**Instruction:** Can you rewrite the lines from the one containing "Task: Open the Help" through the one containing "Click the VBS", changing every "Instruction" to "Goal" and leaving everything else the same?

**Records provided:**

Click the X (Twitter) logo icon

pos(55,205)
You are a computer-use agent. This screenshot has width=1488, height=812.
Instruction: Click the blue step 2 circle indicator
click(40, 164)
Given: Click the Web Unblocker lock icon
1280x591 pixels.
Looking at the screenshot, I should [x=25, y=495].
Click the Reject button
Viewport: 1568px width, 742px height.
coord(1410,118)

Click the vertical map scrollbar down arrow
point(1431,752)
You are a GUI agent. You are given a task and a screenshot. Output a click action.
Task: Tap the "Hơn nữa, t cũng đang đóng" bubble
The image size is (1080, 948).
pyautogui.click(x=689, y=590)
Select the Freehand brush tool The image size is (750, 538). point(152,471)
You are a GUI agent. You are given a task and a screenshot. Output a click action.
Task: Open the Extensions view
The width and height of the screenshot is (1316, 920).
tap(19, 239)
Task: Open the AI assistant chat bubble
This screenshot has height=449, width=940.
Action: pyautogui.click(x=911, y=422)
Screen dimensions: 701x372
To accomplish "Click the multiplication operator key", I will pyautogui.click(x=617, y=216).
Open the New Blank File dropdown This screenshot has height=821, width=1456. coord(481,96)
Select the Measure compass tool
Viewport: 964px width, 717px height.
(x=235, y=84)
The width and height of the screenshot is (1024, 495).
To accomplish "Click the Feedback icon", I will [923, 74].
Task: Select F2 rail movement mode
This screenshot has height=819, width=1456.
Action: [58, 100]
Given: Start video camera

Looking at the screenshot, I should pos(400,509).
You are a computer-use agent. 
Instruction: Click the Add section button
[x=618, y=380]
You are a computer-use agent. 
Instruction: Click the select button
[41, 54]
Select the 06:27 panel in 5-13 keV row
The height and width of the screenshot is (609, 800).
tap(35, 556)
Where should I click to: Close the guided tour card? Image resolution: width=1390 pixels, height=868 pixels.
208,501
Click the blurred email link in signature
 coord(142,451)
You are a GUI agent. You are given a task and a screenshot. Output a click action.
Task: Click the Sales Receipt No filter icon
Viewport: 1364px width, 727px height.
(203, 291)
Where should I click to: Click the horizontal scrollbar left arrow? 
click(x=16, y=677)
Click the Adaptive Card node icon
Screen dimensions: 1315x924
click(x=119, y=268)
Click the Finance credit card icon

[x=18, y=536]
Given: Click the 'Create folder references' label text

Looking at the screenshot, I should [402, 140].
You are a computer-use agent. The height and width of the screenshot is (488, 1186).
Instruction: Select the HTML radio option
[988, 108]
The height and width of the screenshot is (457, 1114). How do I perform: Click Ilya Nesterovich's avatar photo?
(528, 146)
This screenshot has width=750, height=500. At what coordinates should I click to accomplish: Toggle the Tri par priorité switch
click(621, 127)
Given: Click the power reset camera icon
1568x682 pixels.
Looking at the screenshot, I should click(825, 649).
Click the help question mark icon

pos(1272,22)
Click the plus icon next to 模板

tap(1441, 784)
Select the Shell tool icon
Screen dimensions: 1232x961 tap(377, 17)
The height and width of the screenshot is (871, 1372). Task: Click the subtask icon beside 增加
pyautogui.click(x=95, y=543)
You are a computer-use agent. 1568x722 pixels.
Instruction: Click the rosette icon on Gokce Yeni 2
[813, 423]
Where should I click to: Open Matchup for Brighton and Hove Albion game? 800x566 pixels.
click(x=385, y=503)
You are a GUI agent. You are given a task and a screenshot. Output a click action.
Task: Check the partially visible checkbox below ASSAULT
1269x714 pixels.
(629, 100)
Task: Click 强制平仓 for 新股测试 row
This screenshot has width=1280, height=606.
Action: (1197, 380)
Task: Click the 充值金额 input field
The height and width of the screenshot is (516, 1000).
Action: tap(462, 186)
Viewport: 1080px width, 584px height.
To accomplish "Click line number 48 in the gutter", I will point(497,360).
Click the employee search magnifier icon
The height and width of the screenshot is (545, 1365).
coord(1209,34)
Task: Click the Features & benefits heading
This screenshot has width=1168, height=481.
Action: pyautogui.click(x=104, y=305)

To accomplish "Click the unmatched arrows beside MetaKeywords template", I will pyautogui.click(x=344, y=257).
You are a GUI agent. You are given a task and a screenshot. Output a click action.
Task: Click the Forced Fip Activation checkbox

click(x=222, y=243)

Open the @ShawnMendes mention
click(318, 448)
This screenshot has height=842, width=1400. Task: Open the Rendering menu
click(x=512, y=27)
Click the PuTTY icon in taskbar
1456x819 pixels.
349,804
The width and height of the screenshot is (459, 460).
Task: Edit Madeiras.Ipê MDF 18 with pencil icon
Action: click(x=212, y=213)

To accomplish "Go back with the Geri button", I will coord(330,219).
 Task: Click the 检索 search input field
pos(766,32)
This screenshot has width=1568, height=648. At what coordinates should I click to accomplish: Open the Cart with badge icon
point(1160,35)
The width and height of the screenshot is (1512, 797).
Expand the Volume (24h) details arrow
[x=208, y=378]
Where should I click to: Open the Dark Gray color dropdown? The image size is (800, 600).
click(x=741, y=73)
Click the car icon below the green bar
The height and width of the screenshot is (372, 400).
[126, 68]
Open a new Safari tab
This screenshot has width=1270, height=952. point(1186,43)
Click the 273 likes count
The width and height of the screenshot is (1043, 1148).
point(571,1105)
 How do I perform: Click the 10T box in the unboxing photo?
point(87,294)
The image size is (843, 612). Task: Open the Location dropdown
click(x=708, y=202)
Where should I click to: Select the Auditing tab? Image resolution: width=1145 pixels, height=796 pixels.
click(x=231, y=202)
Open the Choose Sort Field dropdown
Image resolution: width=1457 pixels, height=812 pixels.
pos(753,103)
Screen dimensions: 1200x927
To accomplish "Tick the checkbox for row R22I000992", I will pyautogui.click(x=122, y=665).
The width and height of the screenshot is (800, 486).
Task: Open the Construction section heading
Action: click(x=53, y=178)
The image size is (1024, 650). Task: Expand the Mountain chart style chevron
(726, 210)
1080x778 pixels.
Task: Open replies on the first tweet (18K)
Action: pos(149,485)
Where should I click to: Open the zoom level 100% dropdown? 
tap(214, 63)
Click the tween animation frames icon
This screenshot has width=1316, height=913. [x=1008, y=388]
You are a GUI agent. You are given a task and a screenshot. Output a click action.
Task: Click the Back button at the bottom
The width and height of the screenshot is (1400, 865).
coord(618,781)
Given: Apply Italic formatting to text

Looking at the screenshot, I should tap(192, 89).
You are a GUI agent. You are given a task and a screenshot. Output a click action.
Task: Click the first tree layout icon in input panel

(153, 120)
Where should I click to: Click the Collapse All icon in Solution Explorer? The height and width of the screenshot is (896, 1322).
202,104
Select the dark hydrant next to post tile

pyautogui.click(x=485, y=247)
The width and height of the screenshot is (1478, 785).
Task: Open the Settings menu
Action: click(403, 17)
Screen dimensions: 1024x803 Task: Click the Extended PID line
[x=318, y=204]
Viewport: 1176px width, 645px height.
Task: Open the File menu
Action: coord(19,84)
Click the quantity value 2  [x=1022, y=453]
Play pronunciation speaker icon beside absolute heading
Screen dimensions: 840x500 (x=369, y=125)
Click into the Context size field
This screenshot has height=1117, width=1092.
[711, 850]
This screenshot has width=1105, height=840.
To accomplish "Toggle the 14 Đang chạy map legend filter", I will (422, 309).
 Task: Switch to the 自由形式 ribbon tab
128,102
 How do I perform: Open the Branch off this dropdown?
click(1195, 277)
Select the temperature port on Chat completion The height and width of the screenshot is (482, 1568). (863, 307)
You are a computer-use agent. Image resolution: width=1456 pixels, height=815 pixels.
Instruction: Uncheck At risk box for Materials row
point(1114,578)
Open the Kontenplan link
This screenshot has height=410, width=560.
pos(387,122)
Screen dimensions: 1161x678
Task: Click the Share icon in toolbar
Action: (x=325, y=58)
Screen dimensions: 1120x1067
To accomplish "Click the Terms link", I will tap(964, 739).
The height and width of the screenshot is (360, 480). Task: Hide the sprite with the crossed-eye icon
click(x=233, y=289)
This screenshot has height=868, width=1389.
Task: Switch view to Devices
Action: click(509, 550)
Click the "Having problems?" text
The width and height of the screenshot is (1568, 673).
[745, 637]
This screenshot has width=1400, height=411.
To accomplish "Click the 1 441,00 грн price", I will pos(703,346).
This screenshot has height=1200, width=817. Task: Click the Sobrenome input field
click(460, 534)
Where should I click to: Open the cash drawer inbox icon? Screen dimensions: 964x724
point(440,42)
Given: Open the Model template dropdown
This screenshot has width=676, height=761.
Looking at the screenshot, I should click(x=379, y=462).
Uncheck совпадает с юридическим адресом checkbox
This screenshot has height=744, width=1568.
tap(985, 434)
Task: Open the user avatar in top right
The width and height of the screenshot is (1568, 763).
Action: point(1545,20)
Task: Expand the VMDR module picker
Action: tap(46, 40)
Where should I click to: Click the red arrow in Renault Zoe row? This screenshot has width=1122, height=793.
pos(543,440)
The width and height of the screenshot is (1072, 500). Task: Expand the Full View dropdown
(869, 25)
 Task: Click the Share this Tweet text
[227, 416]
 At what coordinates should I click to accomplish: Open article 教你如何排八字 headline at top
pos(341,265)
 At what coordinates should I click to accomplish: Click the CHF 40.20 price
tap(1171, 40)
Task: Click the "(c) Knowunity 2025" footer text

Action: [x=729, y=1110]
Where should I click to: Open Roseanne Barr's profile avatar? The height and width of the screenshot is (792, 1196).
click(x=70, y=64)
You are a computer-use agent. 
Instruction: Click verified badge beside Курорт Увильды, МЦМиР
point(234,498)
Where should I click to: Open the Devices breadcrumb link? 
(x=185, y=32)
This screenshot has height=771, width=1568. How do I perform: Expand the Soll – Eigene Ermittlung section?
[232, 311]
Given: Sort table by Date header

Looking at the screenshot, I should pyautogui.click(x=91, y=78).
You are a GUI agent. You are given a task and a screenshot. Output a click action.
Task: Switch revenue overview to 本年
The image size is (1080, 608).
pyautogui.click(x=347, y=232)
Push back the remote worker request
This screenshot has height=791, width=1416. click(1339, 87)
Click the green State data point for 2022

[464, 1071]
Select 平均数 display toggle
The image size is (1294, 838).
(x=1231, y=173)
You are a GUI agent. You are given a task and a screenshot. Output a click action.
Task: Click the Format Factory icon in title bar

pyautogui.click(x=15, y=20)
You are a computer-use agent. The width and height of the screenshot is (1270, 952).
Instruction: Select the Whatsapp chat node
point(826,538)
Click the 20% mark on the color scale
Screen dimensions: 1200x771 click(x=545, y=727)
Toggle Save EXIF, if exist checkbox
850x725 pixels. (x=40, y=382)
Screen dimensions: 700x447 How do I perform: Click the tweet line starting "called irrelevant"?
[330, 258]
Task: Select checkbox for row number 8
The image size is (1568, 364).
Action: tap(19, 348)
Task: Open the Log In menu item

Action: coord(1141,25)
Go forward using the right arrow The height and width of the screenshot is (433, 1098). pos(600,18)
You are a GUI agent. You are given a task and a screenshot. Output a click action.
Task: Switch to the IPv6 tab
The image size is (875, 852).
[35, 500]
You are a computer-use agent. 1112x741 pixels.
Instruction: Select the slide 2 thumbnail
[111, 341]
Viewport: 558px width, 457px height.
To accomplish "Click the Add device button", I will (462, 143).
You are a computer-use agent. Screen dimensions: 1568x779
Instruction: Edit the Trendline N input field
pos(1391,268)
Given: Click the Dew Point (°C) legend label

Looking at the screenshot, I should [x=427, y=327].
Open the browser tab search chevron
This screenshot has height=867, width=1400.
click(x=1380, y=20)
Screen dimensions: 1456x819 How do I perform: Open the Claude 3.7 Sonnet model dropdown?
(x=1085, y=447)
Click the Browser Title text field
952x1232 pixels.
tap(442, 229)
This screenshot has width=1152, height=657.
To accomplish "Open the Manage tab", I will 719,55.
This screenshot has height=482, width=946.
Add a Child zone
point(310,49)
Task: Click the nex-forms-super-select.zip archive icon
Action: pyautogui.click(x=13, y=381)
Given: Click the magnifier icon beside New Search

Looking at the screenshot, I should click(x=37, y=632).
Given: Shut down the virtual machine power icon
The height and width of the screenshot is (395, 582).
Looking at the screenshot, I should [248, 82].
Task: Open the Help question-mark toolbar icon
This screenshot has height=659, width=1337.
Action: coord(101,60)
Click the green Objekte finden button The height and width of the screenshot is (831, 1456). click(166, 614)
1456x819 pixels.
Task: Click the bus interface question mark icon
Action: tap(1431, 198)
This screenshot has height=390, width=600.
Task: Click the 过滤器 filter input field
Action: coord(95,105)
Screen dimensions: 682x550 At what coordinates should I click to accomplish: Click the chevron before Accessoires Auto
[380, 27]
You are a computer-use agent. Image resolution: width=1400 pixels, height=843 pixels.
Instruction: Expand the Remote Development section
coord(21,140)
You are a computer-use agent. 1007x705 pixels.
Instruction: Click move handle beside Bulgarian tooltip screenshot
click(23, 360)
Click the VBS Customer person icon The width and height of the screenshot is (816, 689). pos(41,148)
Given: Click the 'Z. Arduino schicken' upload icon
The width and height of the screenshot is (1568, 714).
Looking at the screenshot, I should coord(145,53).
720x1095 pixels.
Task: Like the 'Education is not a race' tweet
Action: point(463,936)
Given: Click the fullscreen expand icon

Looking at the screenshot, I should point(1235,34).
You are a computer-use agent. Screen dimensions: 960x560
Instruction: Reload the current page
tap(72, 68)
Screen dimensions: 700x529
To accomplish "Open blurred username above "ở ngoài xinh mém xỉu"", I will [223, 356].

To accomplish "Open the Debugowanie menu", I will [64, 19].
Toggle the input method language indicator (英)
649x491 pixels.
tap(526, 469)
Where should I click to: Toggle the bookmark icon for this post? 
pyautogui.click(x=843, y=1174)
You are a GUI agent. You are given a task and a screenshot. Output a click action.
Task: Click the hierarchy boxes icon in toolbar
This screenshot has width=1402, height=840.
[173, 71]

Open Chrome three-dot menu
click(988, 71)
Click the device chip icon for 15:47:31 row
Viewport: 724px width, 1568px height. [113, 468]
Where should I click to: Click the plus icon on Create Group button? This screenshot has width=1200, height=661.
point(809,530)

**Result for this exercise:**
Task: Open the Help question-mark toolbar icon
This screenshot has height=659, width=1337.
Action: coord(101,60)
Click the green Objekte finden button The height and width of the screenshot is (831, 1456). click(166, 614)
1456x819 pixels.
Task: Click the bus interface question mark icon
Action: tap(1431, 198)
This screenshot has height=390, width=600.
Task: Click the 过滤器 filter input field
Action: coord(95,105)
Screen dimensions: 682x550 At what coordinates should I click to accomplish: Click the chevron before Accessoires Auto
[380, 27]
You are a computer-use agent. Image resolution: width=1400 pixels, height=843 pixels.
Goal: Expand the Remote Development section
coord(21,140)
You are a computer-use agent. 1007x705 pixels.
Goal: Click move handle beside Bulgarian tooltip screenshot
click(23, 360)
Click the VBS Customer person icon The width and height of the screenshot is (816, 689). pos(41,148)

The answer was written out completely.